## PROMPT
Word for word, restate all the records; images are not part of the copy.

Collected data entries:
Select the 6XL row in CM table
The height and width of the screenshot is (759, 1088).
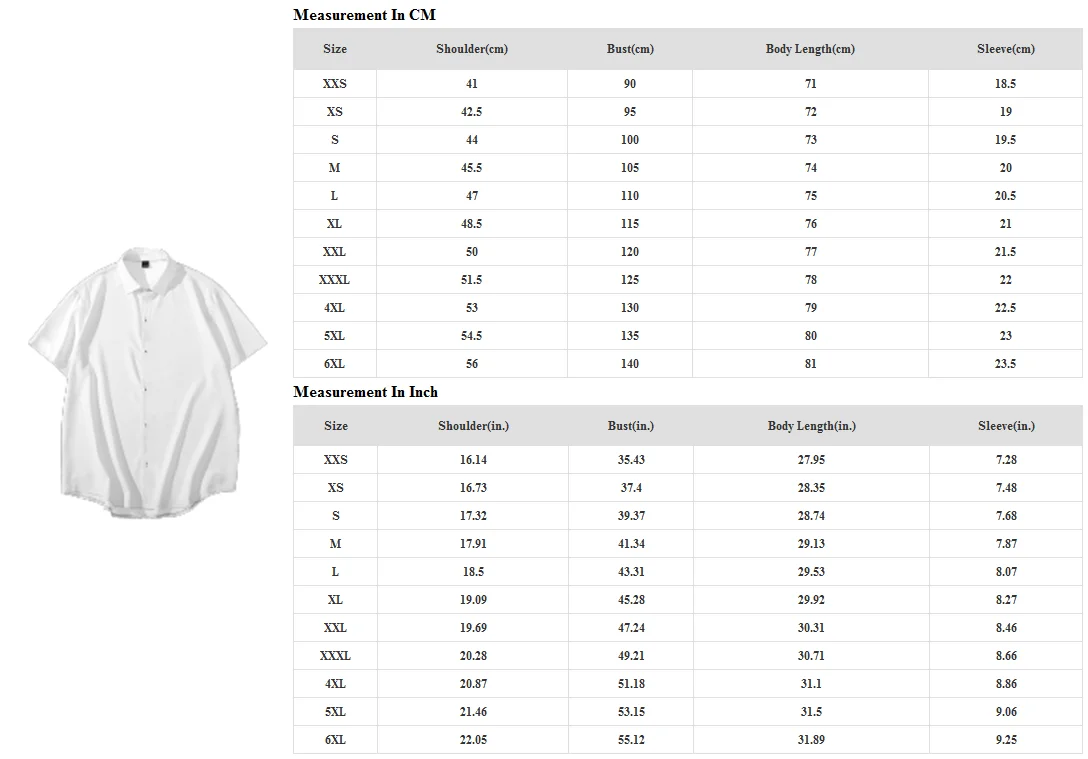point(334,364)
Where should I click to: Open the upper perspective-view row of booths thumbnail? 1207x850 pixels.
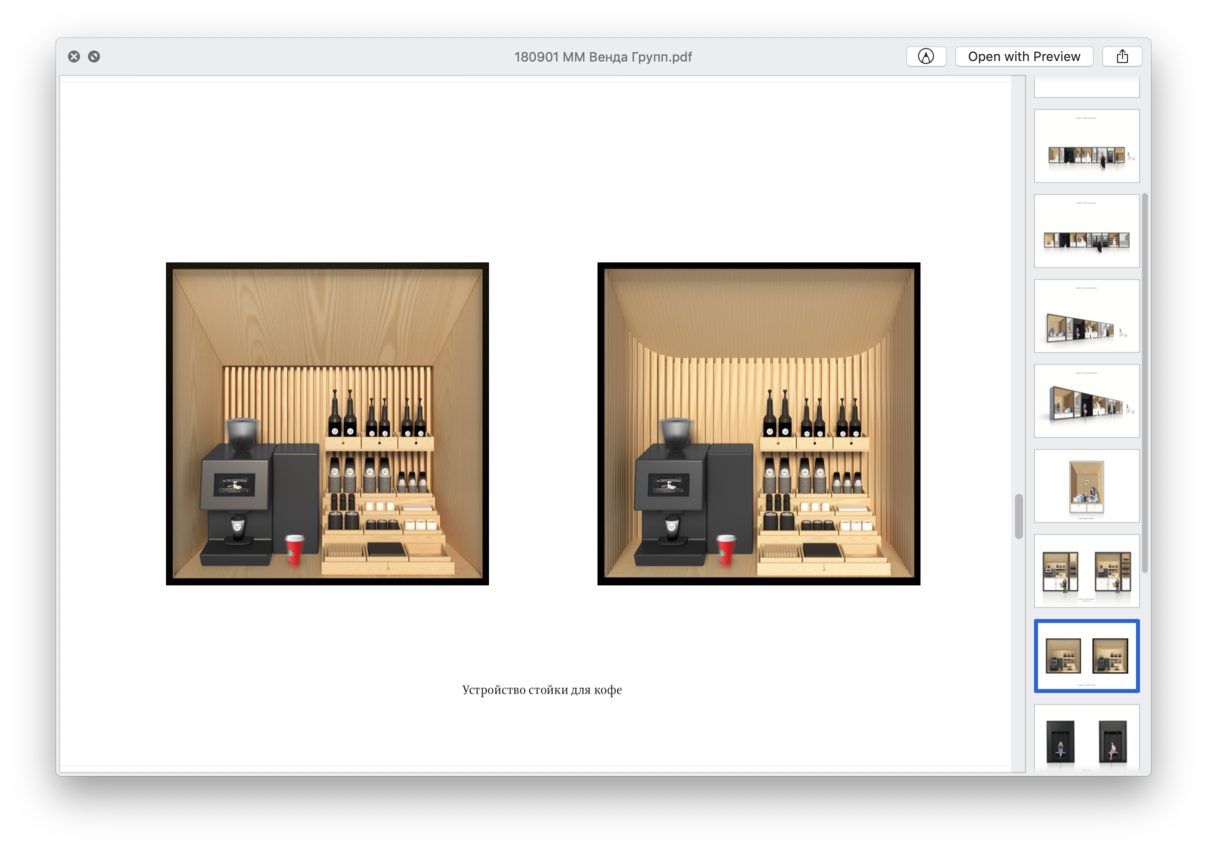[x=1086, y=316]
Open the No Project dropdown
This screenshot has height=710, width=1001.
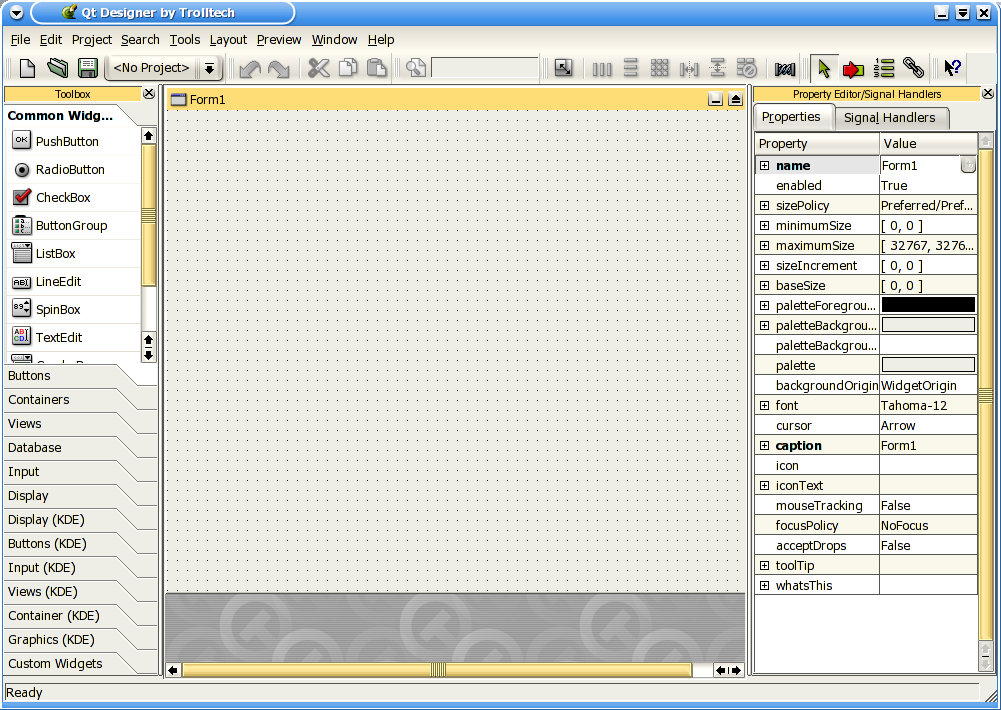[208, 68]
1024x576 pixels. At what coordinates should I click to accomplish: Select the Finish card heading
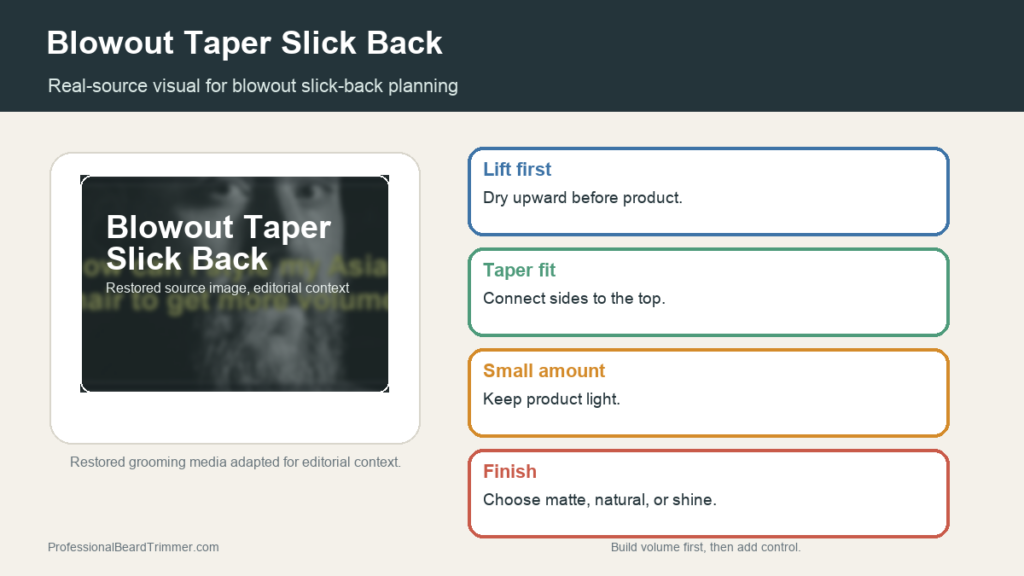(509, 472)
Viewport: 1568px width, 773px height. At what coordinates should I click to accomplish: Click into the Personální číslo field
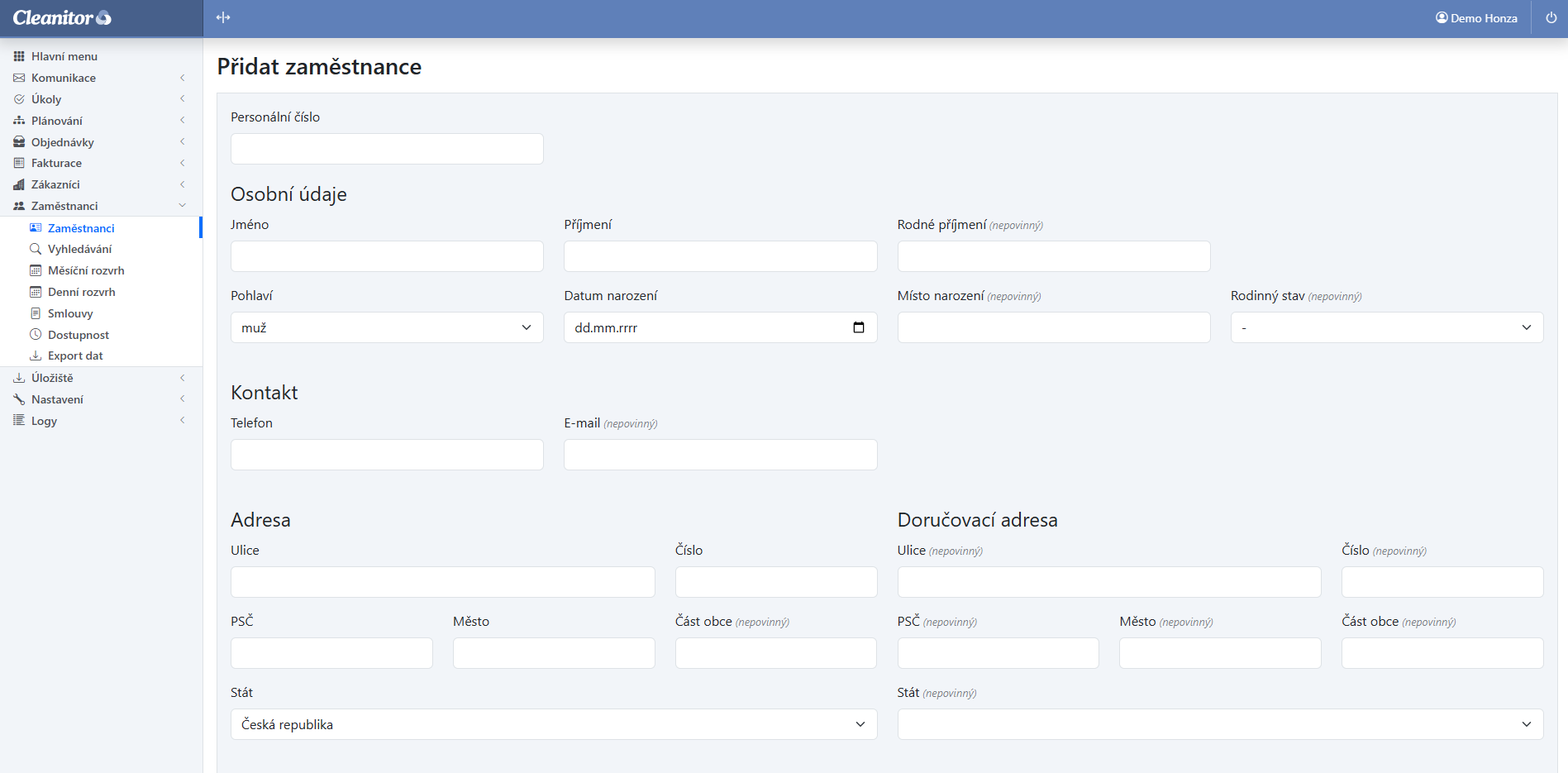(387, 149)
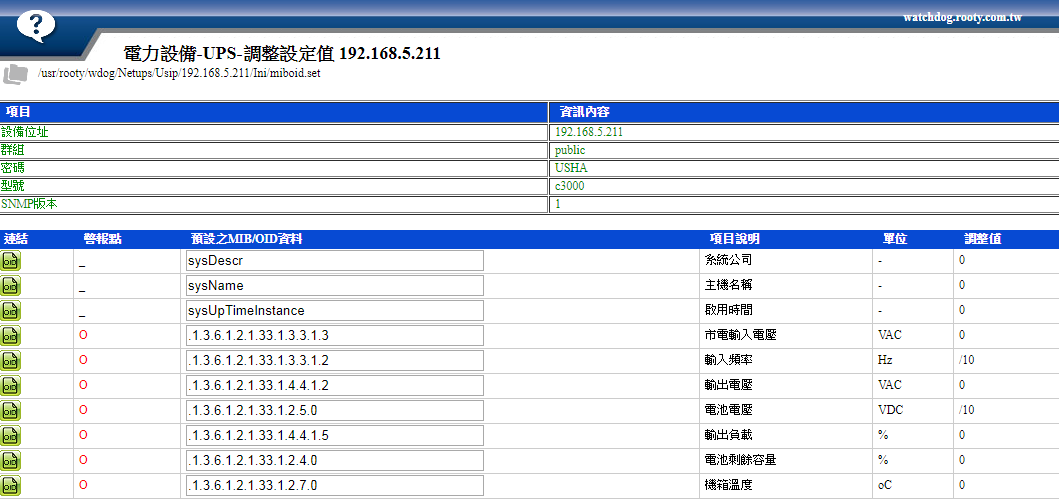The image size is (1059, 502).
Task: Focus the sysName OID text field
Action: click(334, 286)
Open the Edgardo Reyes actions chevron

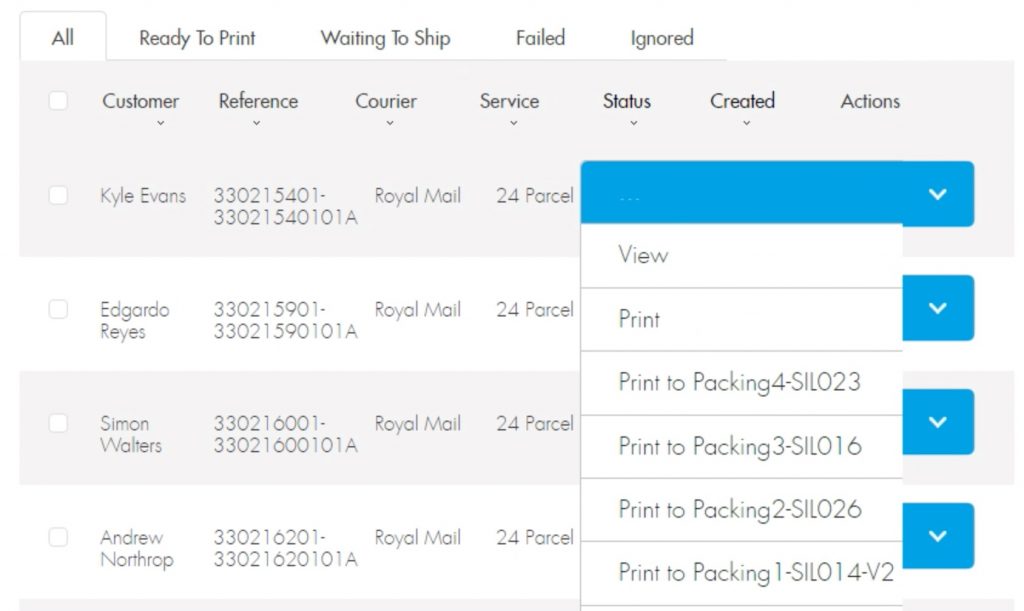(x=936, y=309)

## RESPONSE TO THE EXERCISE
Select the 6XL row in CM table
The height and width of the screenshot is (759, 1088).
point(334,364)
Where should I click to: Open the upper perspective-view row of booths thumbnail? 1207x850 pixels.
[x=1086, y=316]
Open the No Project dropdown
This screenshot has height=710, width=1001.
[208, 68]
1024x576 pixels. At what coordinates should I click to accomplish: Select the Finish card heading
(509, 472)
Viewport: 1568px width, 773px height. At what coordinates should I click to accomplish: Click into the Personální číslo field
(387, 149)
The image size is (1059, 502).
Task: Focus the sysName OID text field
Action: click(334, 286)
Open the Edgardo Reyes actions chevron

(x=936, y=309)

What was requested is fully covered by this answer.